Congresswoman Maxine Waters has never pretended not to think Trump is an ass. Got that double negative? She boycotted the inauguration along with dozens of other congress members, joined protesters at LAX to oppose the immigration ban, and introduced a bill calling for an investigation into the president's ties to Russia and whether he and his associates may have colluded with them to interfere in the 2016 election. "I don't honor him. I don't respect him. And I don't want to be involved with him," Waters told MSNBC. 

Elizabeth Warren

In February, Senator Elizabeth Warren of Massachusetts, made her opposition to attorney general nominee Jeff Sessions clear the day before he was to be confirmed. Warren quoted—or attempted to quote—a letter written in 1986 by prominent author, activist, and once-wife of Martin Luther King, Coretta Scott King, at a moment when Sessions was up for a federal judgeship. Thank goddess he didn’t get it, as he was determined “too racist.” If only he’d been a little less racist, though, right? Note my sarcasm. Warren was first cut off and then formally silenced by a party-line vote under an “arcane and seldom invoked provision” known as Rule 19. But Warren later read the letter anyway, in a Facebook Live broadcast that has over 6 million views. Badass doesn’t begin to cut it.
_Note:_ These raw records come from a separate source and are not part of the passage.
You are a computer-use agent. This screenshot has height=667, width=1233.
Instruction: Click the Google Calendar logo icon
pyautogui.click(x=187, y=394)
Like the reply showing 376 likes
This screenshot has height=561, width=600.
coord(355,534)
Red Fawn Fallis and other Indigenous women who took part in the Standing Rock protests

Red Fawn Fallis, 38, a member of Denver's indigenous community, was arrested and kept in jail in North Dakota from October 2016 until July when she was allowed to move to a halfway house to await her trial in December. She was accused of possessing and shooting a firearm as she was being held down by multiple police who violently raided the protest camp nearby the construction of the Dakota Access Pipeline. Her arrest has been controversial — in part because of an ambiguous video of the shooting — and has sparked a nationwide #FreeRedFawn movement. Numerous benefits have been held to raise money for her defense. Her lawyer, Bruce Ellison, (who previously represented Leonard Peltier, another well-known indigenous activist from the American Indian movement who has been in prison since 1972) says “There’s no question that Red Fawn was set up that day, and we have received many things in discovery that will be supportive of the overall defense we’ll have,” he said. Since November, more than 30 anti-protest bills have been introduced in state legislatures across the country. Make no mistake: this is some scary shit. I’ve got my fingers crossed for Red Fawn.
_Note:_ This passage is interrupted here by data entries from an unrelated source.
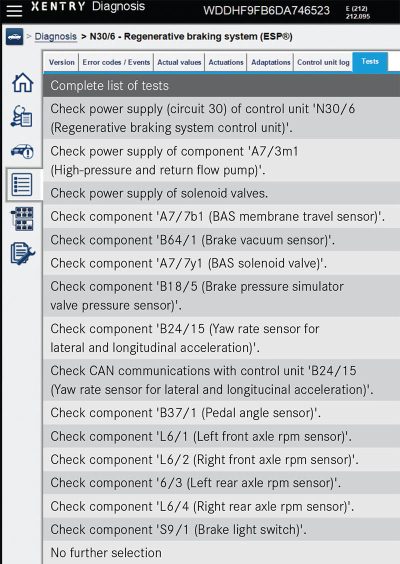Click the car icon in the breadcrumb

[14, 37]
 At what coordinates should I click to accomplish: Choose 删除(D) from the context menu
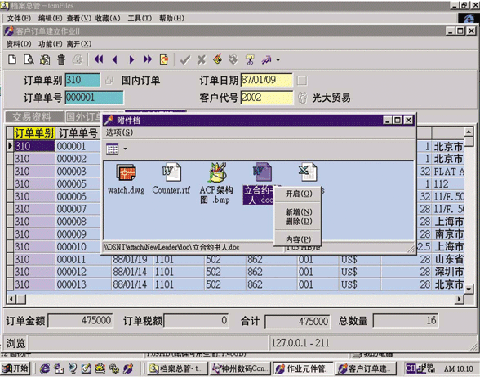click(299, 221)
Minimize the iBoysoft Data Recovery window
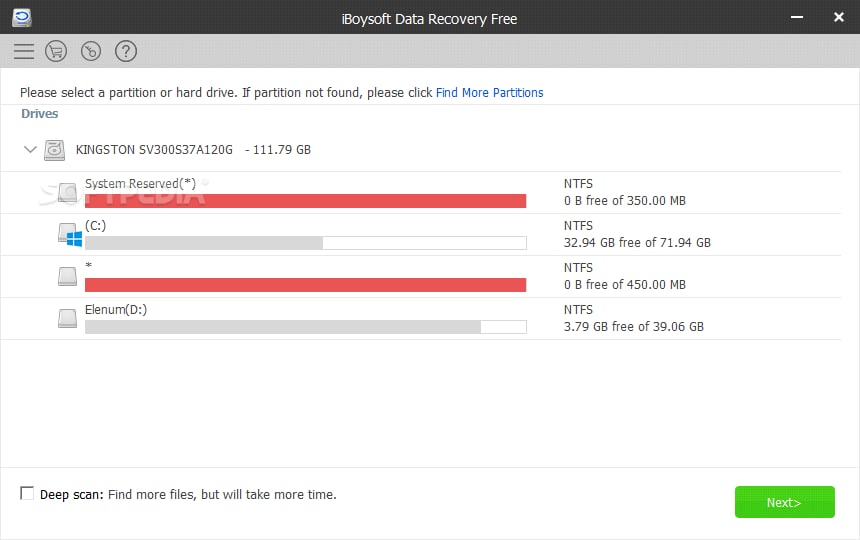The width and height of the screenshot is (860, 540). 797,18
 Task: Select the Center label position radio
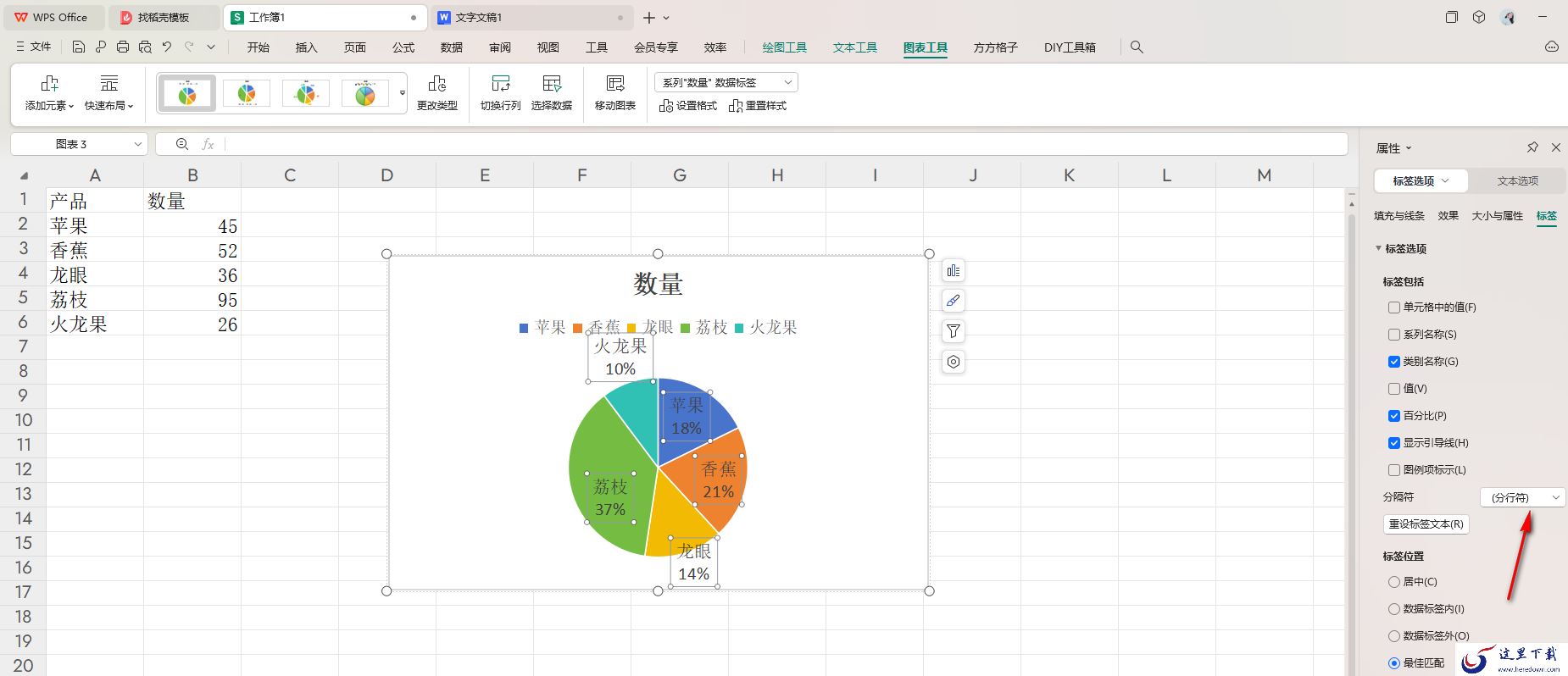1394,582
Alicia Garza, Patrisse Cullors, and Opal Tometi, founders of Black Lives Matters 

These three supreme queen badasses are the founders of Black Lives Matter. Always worried about the safety of their brothers, these women (all in their thirties) found true motivation in 2013 when George Zimmerman, was found not guilty in the shooting death of 17-year-old Trayvon Martin. Garza wrote her now-famous “love letter to black people” the following morn, and Cullors, shared the posts on Facebook, spontaneously finishing the post with #BlackLivesMatter. Tometi saw the hashtag and volunteered to build a digital platform. The project is now a member-led global network of more than 40 chapters. Um—let that sink in. More about the BLM Herstory here. BLM continues to do incredible work in the face of endless white supremacist horror stories, i.e. Charlottesville. This past Mother’s Day, organizers bailed black women out of jail. 

BIG UP TO POWERFUL WOMEN. May we all find energy to fight the good fights, and not the bad ones.